Pick out every line of the entries below that contains the string "status", treating uppercase and lowercase as different. Copy each of those lines.

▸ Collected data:

▬▬▬▬▬▬▬▬▬▬

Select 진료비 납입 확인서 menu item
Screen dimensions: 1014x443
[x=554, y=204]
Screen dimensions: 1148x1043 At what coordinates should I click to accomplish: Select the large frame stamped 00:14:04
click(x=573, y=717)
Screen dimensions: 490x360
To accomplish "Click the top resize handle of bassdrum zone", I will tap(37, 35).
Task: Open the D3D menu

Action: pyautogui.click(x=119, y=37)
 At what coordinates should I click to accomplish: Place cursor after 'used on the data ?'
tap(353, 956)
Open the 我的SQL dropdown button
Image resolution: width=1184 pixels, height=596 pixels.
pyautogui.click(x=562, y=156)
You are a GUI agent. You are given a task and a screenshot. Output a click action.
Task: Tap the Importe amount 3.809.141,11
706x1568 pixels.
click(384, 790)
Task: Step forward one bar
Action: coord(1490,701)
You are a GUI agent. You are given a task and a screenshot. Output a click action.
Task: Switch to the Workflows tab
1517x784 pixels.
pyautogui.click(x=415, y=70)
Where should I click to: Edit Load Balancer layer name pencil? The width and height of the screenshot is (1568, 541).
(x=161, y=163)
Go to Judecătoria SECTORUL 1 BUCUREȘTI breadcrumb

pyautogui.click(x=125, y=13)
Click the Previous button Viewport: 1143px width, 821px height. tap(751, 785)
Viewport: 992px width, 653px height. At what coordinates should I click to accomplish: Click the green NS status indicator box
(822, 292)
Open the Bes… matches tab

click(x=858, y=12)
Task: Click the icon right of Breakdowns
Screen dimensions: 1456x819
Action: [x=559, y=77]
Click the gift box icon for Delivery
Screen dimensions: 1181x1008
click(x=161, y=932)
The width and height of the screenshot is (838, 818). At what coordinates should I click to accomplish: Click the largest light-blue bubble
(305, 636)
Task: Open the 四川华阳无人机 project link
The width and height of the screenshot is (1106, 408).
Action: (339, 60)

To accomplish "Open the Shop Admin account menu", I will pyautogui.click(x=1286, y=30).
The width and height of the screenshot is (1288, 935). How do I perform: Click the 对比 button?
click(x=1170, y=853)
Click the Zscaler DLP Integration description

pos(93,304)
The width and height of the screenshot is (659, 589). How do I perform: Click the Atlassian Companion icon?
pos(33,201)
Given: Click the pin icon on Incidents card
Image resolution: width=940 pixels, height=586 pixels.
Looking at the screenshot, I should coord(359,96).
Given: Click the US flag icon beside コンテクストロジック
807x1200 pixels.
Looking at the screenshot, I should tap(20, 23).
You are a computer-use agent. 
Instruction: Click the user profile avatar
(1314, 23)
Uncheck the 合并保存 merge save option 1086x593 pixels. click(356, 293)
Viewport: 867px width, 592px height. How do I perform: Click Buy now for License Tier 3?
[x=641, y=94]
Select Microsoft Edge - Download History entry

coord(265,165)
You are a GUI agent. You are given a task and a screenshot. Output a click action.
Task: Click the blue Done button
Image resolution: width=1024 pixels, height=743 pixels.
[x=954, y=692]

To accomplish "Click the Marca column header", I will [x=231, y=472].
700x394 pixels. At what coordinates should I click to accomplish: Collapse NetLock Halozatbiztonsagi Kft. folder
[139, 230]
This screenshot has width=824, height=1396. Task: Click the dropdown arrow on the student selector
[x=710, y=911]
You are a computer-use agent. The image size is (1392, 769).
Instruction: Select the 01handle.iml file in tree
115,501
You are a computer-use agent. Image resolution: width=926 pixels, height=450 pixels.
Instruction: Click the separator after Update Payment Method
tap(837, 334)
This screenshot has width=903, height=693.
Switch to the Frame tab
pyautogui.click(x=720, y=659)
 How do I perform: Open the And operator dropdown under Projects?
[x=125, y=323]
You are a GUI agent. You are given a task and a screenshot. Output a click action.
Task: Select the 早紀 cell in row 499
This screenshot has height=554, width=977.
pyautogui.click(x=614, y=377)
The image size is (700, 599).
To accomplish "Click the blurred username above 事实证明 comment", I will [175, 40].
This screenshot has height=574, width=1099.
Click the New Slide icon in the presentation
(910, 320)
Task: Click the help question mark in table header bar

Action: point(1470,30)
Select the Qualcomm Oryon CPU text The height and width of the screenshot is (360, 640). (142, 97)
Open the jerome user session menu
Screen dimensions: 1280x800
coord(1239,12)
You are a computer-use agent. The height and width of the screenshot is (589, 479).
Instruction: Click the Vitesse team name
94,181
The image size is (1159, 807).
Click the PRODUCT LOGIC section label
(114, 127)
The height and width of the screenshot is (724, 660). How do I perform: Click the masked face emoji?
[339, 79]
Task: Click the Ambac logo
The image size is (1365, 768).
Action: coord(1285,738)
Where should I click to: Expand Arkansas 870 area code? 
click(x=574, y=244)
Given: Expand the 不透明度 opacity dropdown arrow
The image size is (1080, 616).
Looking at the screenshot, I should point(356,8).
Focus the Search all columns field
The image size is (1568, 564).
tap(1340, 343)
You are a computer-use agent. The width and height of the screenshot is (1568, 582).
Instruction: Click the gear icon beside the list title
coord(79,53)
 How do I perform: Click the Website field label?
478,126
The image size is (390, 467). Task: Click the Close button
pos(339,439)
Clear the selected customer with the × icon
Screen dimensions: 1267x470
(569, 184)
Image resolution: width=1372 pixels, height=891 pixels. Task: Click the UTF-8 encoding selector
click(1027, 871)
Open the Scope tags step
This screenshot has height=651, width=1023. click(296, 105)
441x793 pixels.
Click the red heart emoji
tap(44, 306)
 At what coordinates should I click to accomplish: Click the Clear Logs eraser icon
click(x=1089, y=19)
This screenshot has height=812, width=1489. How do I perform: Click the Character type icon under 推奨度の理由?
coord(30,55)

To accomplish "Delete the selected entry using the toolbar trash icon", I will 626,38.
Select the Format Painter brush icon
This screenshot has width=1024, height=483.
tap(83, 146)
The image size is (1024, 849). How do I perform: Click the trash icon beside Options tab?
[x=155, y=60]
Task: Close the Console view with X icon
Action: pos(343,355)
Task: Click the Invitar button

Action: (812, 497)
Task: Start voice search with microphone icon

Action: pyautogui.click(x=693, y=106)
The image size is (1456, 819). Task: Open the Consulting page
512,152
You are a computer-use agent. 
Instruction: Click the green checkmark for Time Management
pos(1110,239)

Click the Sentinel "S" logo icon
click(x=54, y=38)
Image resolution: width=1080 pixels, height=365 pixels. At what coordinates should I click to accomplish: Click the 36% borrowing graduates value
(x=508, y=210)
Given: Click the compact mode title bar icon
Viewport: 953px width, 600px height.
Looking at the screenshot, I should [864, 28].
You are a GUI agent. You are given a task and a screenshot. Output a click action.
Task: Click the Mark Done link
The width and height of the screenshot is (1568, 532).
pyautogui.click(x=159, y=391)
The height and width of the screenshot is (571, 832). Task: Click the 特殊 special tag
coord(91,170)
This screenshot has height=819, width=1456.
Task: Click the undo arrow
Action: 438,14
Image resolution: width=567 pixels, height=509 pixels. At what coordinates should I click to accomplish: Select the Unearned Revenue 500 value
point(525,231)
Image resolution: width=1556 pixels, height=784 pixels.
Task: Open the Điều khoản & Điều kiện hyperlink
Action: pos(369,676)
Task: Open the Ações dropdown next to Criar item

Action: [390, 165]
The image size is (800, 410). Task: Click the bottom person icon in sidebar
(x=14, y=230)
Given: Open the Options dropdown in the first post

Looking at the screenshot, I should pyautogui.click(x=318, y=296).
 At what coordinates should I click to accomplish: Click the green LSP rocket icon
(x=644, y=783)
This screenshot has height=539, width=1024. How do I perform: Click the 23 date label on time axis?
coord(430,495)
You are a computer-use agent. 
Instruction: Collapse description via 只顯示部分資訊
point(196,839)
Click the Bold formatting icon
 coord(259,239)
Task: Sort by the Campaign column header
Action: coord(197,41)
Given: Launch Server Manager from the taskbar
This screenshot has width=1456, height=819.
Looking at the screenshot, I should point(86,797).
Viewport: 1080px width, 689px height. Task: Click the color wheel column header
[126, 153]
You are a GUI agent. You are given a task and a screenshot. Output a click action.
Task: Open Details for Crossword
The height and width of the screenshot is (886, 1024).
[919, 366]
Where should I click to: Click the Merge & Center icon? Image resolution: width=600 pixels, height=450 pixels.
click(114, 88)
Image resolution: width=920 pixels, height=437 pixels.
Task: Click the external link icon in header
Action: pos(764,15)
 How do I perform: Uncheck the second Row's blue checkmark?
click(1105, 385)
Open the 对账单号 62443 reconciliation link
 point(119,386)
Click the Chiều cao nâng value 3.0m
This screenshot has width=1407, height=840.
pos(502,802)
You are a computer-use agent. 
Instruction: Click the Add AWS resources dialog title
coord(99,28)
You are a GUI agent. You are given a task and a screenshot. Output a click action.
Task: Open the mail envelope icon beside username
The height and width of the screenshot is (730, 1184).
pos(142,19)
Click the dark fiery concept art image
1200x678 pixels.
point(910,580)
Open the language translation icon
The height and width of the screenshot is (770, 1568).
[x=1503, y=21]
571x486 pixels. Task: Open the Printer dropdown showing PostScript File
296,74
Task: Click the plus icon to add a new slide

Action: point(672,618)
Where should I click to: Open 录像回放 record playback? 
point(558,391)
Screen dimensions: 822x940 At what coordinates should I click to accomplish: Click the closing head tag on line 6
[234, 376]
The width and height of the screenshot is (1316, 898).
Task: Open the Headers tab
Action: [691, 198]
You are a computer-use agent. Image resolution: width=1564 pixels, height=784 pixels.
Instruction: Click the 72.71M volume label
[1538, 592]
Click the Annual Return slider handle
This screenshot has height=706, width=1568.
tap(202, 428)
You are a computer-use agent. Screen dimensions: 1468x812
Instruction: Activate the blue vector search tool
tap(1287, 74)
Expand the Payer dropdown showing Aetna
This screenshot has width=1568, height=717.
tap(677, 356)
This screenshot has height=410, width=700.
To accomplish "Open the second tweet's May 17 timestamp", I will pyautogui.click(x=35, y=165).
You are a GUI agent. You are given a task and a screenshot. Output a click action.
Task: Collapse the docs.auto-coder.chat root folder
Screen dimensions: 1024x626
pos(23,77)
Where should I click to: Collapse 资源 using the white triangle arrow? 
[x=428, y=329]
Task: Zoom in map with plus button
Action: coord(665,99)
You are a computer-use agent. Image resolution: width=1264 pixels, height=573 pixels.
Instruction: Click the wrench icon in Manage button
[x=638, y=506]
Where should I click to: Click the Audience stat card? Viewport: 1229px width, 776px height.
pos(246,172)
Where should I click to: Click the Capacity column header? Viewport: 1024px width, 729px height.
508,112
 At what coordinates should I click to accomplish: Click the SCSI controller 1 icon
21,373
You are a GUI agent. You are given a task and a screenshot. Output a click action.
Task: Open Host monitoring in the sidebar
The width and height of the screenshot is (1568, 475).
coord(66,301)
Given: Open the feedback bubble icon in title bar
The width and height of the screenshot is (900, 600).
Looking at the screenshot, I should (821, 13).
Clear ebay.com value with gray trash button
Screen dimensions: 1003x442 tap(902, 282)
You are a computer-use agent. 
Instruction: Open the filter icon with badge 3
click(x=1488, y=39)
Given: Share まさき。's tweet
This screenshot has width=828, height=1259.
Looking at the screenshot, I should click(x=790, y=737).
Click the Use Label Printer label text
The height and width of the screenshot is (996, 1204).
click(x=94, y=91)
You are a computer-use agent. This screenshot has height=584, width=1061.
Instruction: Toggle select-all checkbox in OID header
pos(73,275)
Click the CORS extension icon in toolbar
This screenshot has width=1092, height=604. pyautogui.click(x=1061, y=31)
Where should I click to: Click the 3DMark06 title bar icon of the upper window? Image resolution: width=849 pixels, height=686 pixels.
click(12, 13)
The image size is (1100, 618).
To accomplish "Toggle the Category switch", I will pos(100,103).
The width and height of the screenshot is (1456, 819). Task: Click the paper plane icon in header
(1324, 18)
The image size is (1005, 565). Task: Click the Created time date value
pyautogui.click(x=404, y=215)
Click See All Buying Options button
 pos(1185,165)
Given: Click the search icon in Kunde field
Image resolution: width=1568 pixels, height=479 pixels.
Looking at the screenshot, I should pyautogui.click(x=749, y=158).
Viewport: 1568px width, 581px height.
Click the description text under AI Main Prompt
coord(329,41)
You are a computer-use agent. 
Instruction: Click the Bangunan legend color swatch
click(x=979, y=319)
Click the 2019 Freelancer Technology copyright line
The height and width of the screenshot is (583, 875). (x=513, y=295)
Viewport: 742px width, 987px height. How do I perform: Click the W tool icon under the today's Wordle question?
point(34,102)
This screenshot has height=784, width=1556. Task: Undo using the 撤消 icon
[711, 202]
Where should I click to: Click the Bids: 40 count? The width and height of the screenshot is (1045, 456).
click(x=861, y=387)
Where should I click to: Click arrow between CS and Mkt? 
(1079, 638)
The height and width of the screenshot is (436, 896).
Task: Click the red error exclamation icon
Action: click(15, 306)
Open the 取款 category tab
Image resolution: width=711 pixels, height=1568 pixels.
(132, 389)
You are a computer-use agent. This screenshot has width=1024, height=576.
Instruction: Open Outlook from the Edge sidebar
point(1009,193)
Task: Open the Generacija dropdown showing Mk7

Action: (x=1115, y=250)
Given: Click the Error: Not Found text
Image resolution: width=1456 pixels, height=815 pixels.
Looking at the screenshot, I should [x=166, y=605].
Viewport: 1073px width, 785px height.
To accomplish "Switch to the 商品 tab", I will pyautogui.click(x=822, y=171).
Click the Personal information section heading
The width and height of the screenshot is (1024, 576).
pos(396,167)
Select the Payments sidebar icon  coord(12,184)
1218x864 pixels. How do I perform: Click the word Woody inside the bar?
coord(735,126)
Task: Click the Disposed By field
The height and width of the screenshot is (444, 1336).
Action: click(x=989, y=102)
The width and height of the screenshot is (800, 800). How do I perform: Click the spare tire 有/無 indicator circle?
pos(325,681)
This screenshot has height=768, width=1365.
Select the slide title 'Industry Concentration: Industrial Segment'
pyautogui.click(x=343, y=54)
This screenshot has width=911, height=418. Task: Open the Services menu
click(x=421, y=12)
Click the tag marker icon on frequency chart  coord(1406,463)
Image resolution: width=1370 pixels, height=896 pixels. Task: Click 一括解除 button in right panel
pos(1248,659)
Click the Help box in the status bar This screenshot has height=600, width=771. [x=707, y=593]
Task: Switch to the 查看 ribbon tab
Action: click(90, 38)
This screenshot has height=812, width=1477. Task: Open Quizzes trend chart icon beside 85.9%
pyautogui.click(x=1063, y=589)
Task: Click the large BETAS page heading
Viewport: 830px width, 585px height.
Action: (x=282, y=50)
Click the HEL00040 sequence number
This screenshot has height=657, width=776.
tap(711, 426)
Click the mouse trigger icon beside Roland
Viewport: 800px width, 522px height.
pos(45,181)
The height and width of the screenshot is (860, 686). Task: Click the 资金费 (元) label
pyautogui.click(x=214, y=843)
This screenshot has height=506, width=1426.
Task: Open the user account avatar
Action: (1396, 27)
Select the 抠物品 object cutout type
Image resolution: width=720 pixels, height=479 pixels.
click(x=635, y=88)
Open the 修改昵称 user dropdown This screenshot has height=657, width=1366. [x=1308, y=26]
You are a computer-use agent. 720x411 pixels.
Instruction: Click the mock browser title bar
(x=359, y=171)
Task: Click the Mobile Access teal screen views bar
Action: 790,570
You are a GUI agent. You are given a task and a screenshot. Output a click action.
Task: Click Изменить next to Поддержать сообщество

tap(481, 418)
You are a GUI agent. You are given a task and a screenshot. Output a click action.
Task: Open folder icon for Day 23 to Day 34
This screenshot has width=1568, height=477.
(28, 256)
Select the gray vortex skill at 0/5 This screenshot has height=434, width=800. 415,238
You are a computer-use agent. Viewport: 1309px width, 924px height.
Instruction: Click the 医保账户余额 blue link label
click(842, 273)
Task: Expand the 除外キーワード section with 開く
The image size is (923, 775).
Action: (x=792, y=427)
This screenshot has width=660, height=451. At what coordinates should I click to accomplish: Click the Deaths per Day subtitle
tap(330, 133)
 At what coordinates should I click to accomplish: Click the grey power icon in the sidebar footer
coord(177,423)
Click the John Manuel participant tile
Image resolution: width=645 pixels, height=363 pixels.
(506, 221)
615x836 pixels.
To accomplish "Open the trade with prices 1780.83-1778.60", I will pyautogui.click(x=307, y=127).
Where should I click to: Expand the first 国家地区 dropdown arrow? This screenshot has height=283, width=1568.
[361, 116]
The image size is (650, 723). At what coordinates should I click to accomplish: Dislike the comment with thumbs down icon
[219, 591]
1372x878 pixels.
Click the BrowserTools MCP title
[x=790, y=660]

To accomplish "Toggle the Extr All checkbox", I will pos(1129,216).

▬▬▬▬▬▬▬▬▬▬

▸ Response to this task:
Viewport: 992px width, 653px height. At what coordinates should I click to accomplish: Click the green NS status indicator box
Click the Help box in the status bar This screenshot has height=600, width=771. [x=707, y=593]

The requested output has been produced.